start TEXT EXCERPT
Anyway, one of the hands folks in bloggerland are talking about today involved a huge 4-way pot, in which I, even with my nut frush, had no business being in. Talk about a momentum killer, I was table chipleader until this:
Obviously, a classic FullTilt setup hand. Seeing the screen cap, I'm not sure where any of us gets away from this (at least other than CEMfredMd, but he's from Dannenman-land, so we know he's 80% to suck out). By 4th street, I'm four to the nut frush, GCox25 has a set, and LJ's got a couple of draws. By 6th street, there's too much in the pot to fold. My biggest mistake in the hand was not raising 4th street, but when the worst hand 4-way at showdown is a nut flush, and given the action on 5th and 6th streets , I have to believe nobody was going away that hand, and the best I could have hoped for was to minimize my losses.
Anyway, here's the actual hand history -- if anyone has comments on how any of us could have worked this better, please feel free:
Full Tilt Poker Game Setup Hand #5504872463: Skill Series (40521319), Table 9 - 80/160 Ante 15 - Limit Stud Hi - 22:19:40 ET - 2008/03/04
Seat 1: Shabazz Jenkins (3,496)
Seat 2: cemfredmd (2,290)
Seat 3: pvanharibo (2,945)
Seat 4: GCox25 (2,264)
Seat 5: Mondogarage (4,696)
Seat 6: corron10 (3,334)
Seat 7: bayne_s (2,120)
Seat 8: peacecorn (2,855)
end TEXT EXCERPT
start DATA BLOCK
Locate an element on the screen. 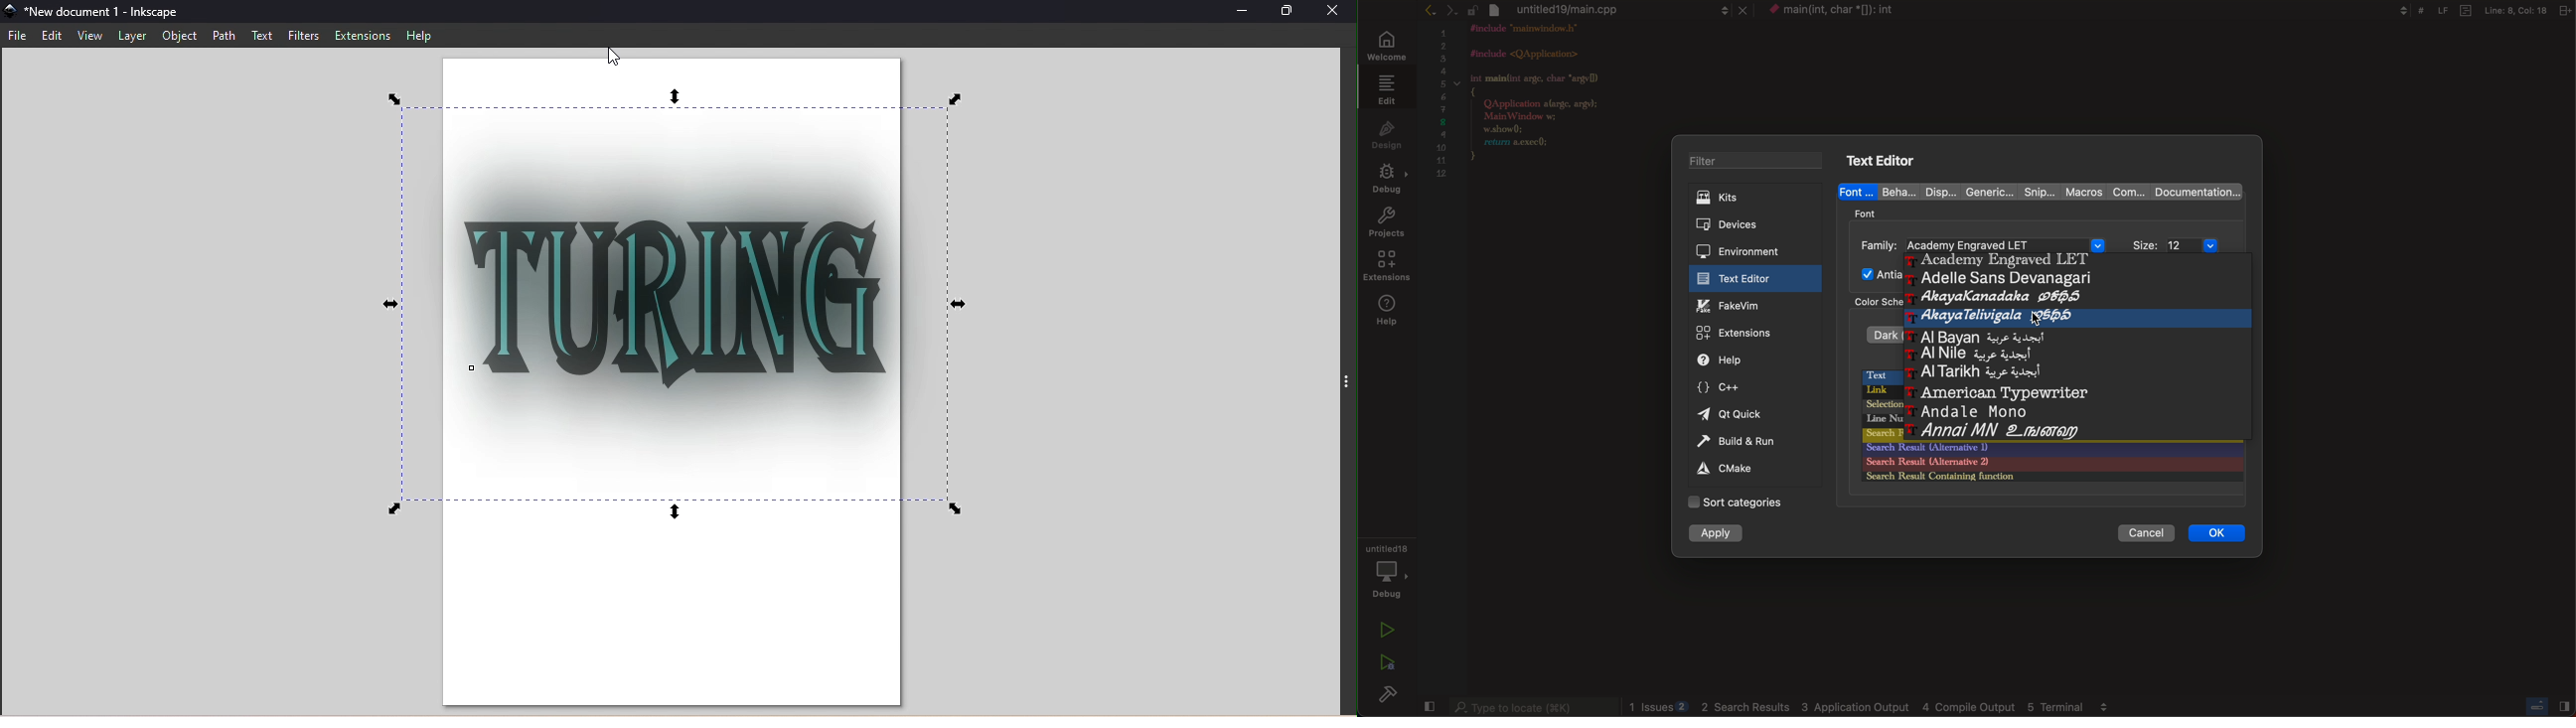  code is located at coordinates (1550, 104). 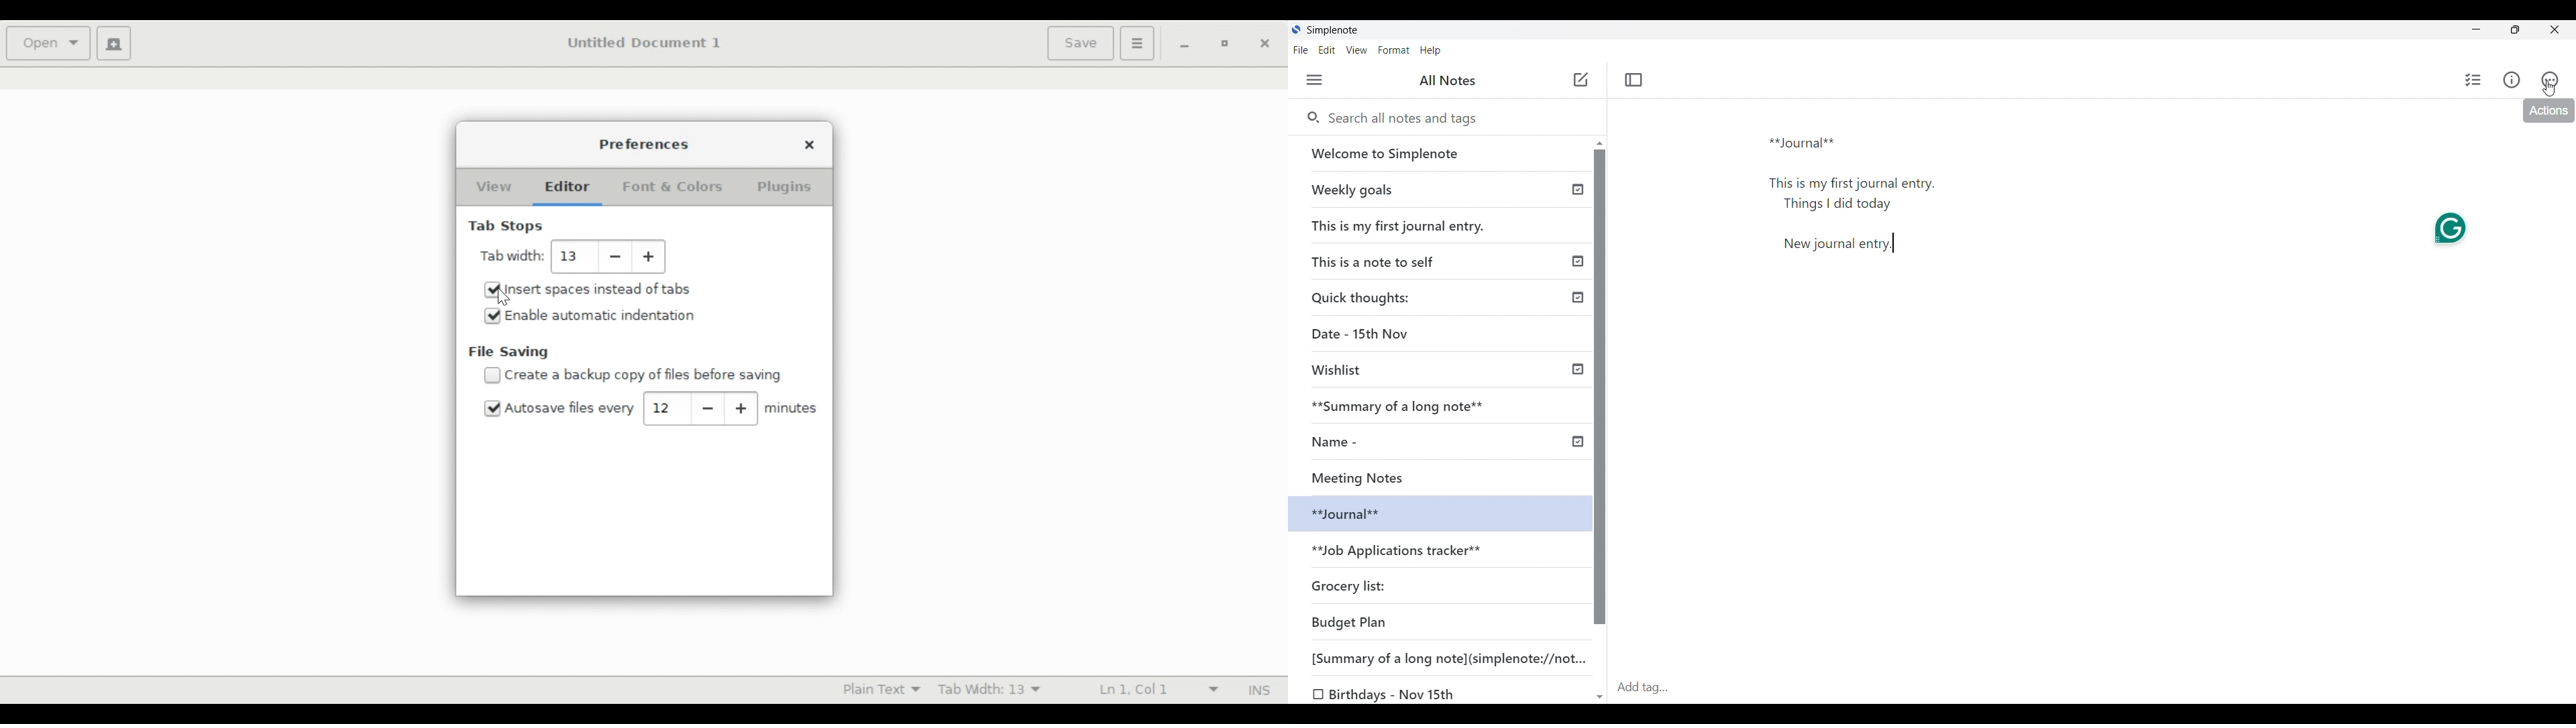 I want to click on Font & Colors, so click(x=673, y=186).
end DATA BLOCK
STATED PROBLEM 1: In the poker blog excerpt, what does the writer name as their biggest mistake in the hand?
STATED PROBLEM 2: Repeat everything in the poker blog excerpt from "Anyway, here's the" down to "Shabazz Jenkins (3,496)".

RIGHT ANSWER 1: Not raising 4th street.

RIGHT ANSWER 2:
Anyway, here's the actual hand history -- if anyone has comments on how any of us could have worked this better, please feel free:
Full Tilt Poker Game Setup Hand #5504872463: Skill Series (40521319), Table 9 - 80/160 Ante 15 - Limit Stud Hi - 22:19:40 ET - 2008/03/04
Seat 1: Shabazz Jenkins (3,496)